----- RECORDS PROVIDED

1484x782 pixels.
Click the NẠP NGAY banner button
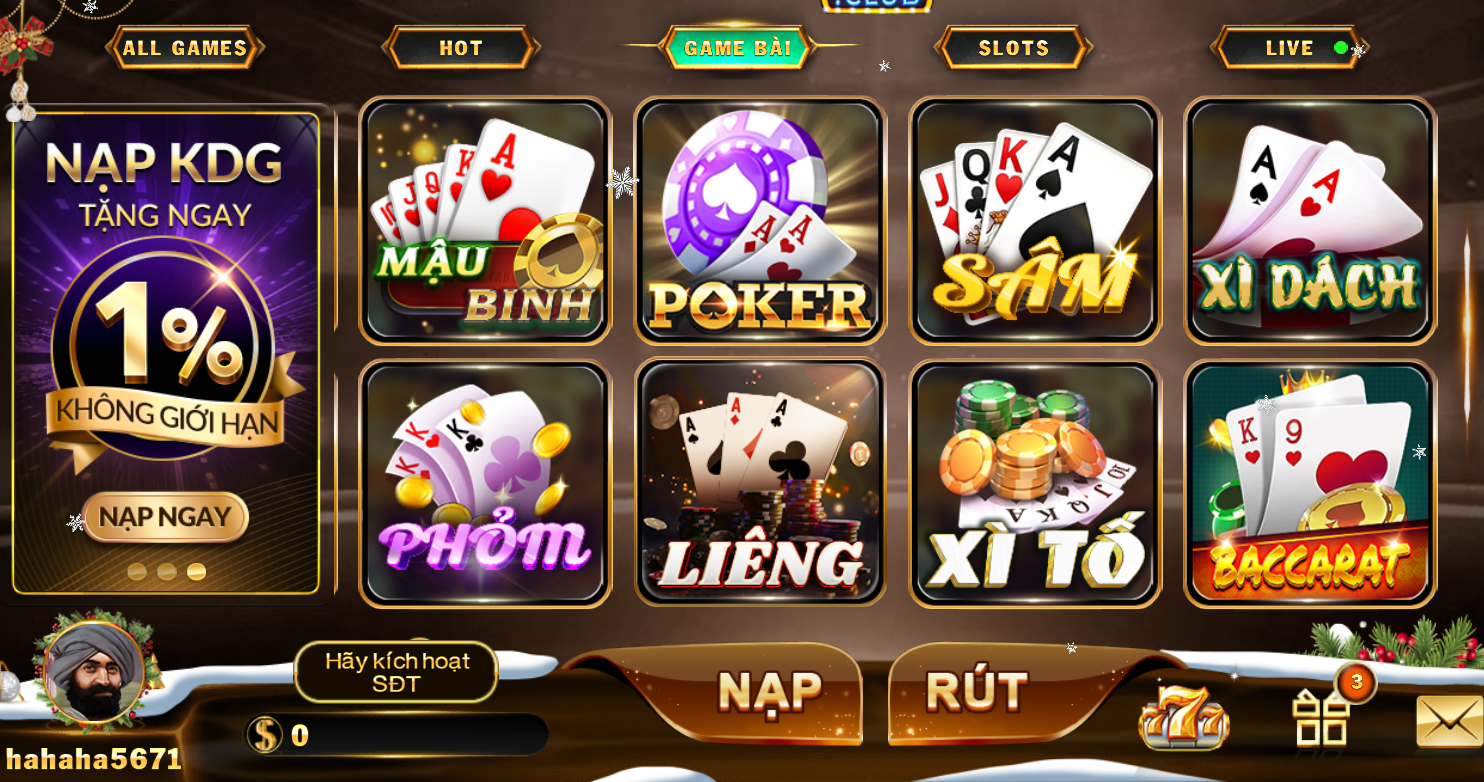click(166, 517)
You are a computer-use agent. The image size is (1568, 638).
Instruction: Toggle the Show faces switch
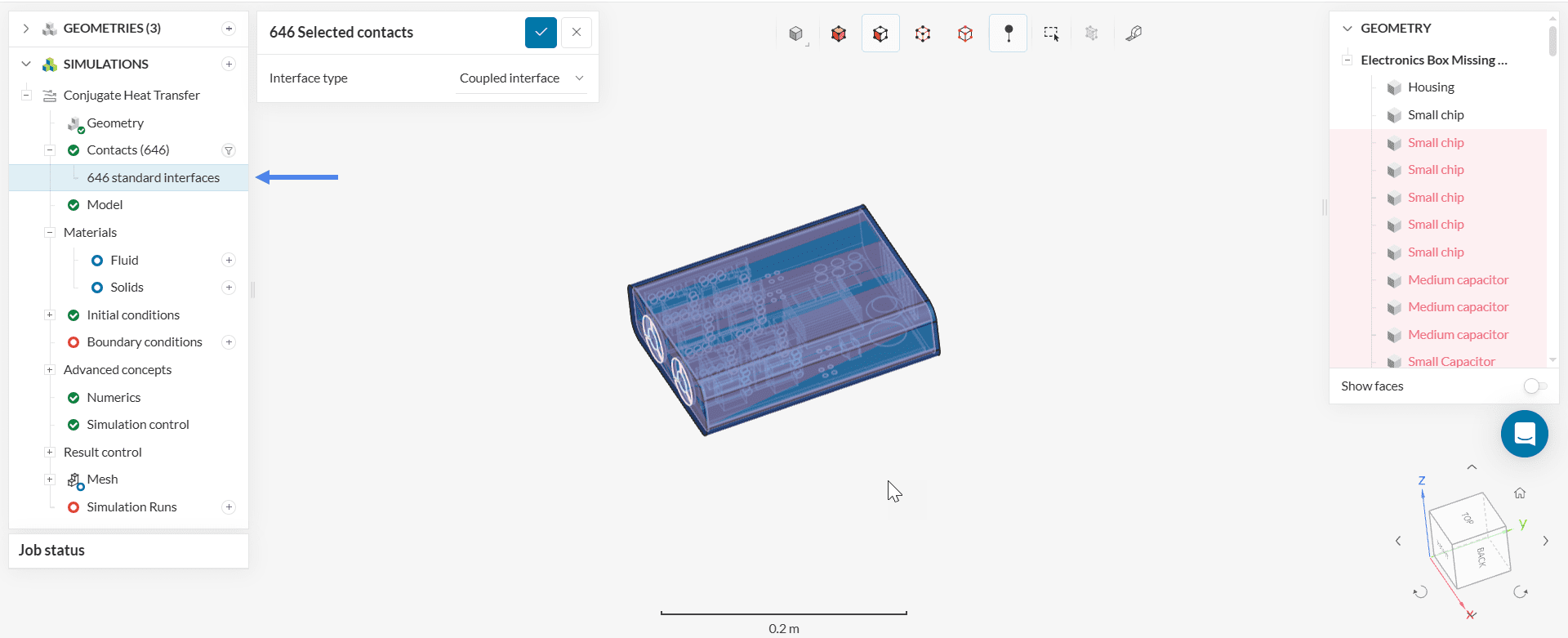click(x=1535, y=386)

----------

> _EXERCISE INSTRUCTIONS_: Could you repeat all of the entries exactly, without any of the images?

> _ANSWER BELOW_:
1484x782 pixels.
Click the NẠP NGAY banner button
click(166, 517)
You are a computer-use agent. The image size is (1568, 638).
Instruction: Toggle the Show faces switch
click(x=1535, y=386)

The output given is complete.